▸ **Consegna**:
Ricopia senza alcuna modifica il passo del testo sul vino biologico che si apre con le parole "Ma allora, è" e si chiude con "letteralmente delle belle.".

A questo regolamento si è arrivati dopo lunghissime battaglie tra i produttori del nord Europa e quelli, diciamo, mediterranei sulla quantità di anidride solforosa (zolfo, sulle etichette alimentari E220) da aggiungere al vino, per bloccare lo sviluppo di batteri o una eccessiva fermentazione o come antiossidante (per questo i vini bianchi solitamente ne hanno di più). Ora non stiamo a questionare su chi avesse ragione e chi torto (e nemmeno se è la solforosa a causare in sè il mal di testa o è stato quel maledetto mezzo bicchiere in più…), è più interessante dire che 100 milligrammi per litro sono quelli ritenuti massimi accettabili per i vini rossi mentre per i vini bianchi non bisognerà oltrepassare i 150. Alla fine si è ovviamente arrivati a un compromesso e come tutti i compromessi è migliorabile. Certo è che anche qui su Avvinando abbiamo parlato di vini non biologici che su questo parametro rientrerebbero già nel nuovo regolamento.
Ovviamente la disciplina è ben più articolata della semplice questione dell’anidride solforosa. Si parla di tutte le sostanze ammesse nel processo di vinificazione (guarda un po’ compaiono anche i famigerati pezzi di legno di quercia) e si specifica che sono ammesse sostanze che al consumatore medio parrebbero quantomeno strane per un vino bio: si va dal bitartrato di potassio (una volta noto come cremor tartaro), il solfato di rame (sì, sì, proprio il vecchio verderame) o il diossido di silicio (il silicio, per dirne una, serve per fare i chip del computer con cui state leggendo quest’articolo).
Ora, per carità, alla Ue non sono dei pirla, per dirla alla Mourinho. Sicuramente le quantità permesse sono tali da non comportare un rischio per la salute. Però il problema sta a monte: è vero che per fare un vino trasportabile in giro per il mondo e conservabile senza che diventi aceto nel giro di 15 giorni al primo alzarsi della temperatura, insomma per fare il vino bevuto normalmente dal 99% delle persone, la solforosa è necessaria. L’inghippo sta nell’uso commerciale del termine biologico, che dovrebbe solo significare “secondo natura”, come dice la parola stessa. Questo vino dovrebbe provenire da vigne dove non si spruzza niente di chimico sopra o sotto (nei concimi), dove una volta raccolta l’uva di pressa e si mette in botte, punto. Niente chiarificazioni, niente correzioni, niente stabilizzazioni. Questo è biologico, cioè come il consumatore medio si immagina che sia. Tutto il resto è buono lo stesso ma non è bio. Il biologico va tanto di moda e fa guadagnare dei bei soldini? E pazienza. Ce ne sarà pochissimo e sarà costosissimo però almeno non staremo a prenderci in giro.
Ma allora, è l’obiezione, come farebbe il solito consumatore medio a distinguere quando il vino è decentemente trattato da uno che lo è pesantemente? Semplice, con l’unica cosa che dall’Unione europea non è stata presa in considerazione perché non conviene a nessuno: una seria etichetta dove compare tutto quello che c’è dentro al vino, certificato da enti indipendenti come avviene con l’acqua minerale. Con in più il resoconto della tracciabilità dell’uva (prodotta in proprio, comprata da terzi, in che percentuale e da chi) come succede per la carne. Allora sì che il consumatore sarebbe tutelato. Il problema? Che ne leggeremmo letteralmente delle belle.

▸ **Sezione dati**:
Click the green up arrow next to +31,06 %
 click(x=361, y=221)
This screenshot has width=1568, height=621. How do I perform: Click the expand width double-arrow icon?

▸ **Risposta**:
Ma allora, è l’obiezione, come farebbe il solito consumatore medio a distinguere quando il vino è decentemente trattato da uno che lo è pesantemente? Semplice, con l’unica cosa che dall’Unione europea non è stata presa in considerazione perché non conviene a nessuno: una seria etichetta dove compare tutto quello che c’è dentro al vino, certificato da enti indipendenti come avviene con l’acqua minerale. Con in più il resoconto della tracciabilità dell’uva (prodotta in proprio, comprata da terzi, in che percentuale e da chi) come succede per la carne. Allora sì che il consumatore sarebbe tutelato. Il problema? Che ne leggeremmo letteralmente delle belle.